Give the data below again exactly as it stands. Omit the pictures.

═════ AVAILABLE DATA

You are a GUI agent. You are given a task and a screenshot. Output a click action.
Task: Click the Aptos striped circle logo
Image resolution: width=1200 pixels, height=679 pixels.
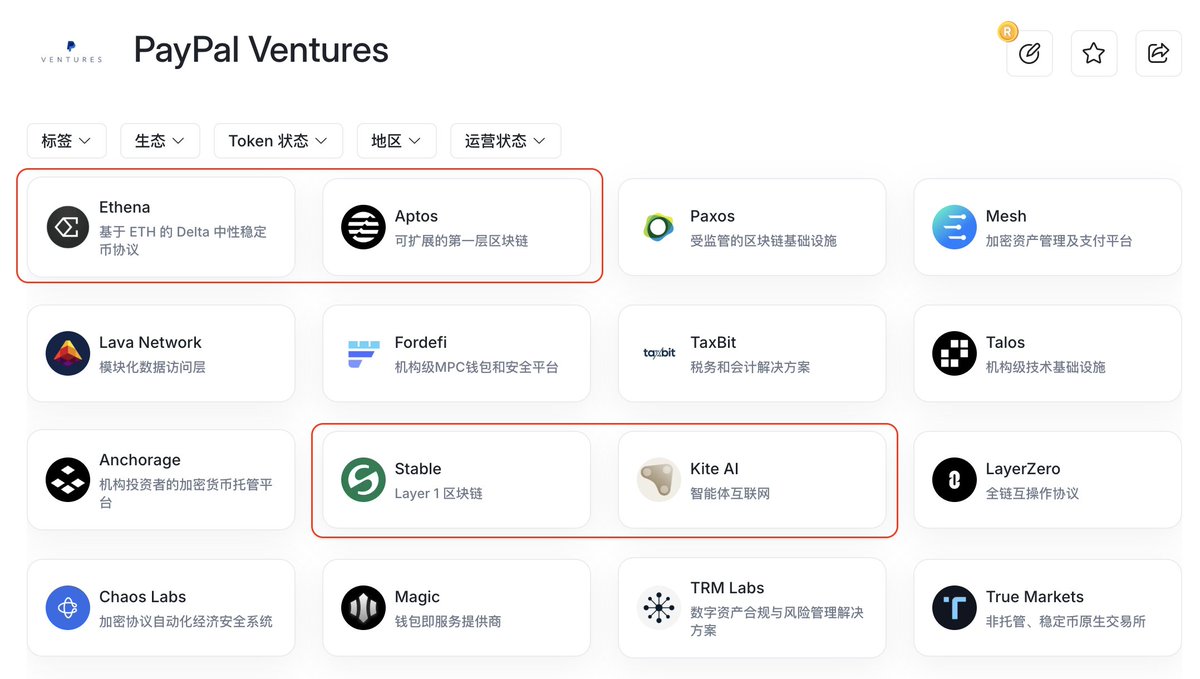pyautogui.click(x=363, y=228)
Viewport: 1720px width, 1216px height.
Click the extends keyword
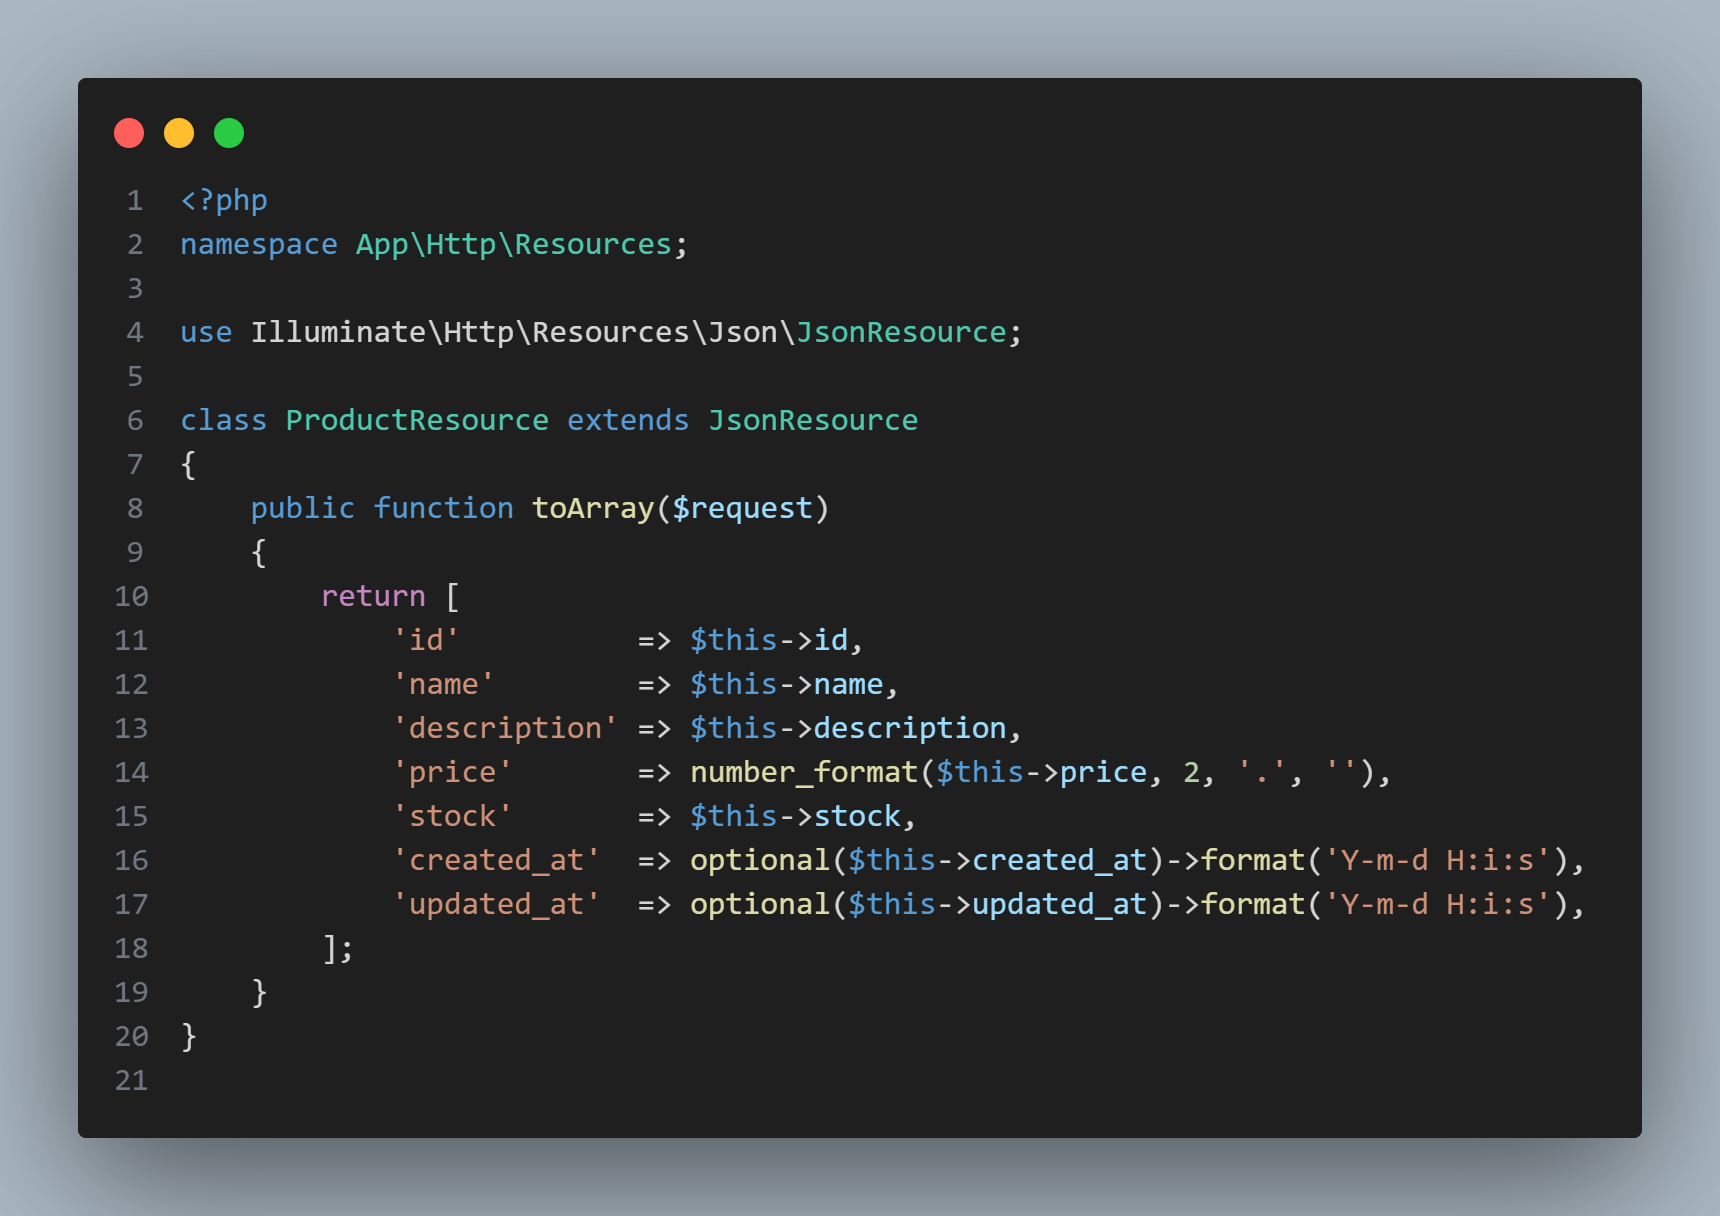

══════════

- WRITTEN REPLY
You are a GUI agent. You are given a task and a screenshot. Output a click action.
Task: Click the Aptos striped circle logo
Image resolution: width=1200 pixels, height=679 pixels.
pyautogui.click(x=363, y=228)
Viewport: 1720px width, 1216px height.
Click the extends keyword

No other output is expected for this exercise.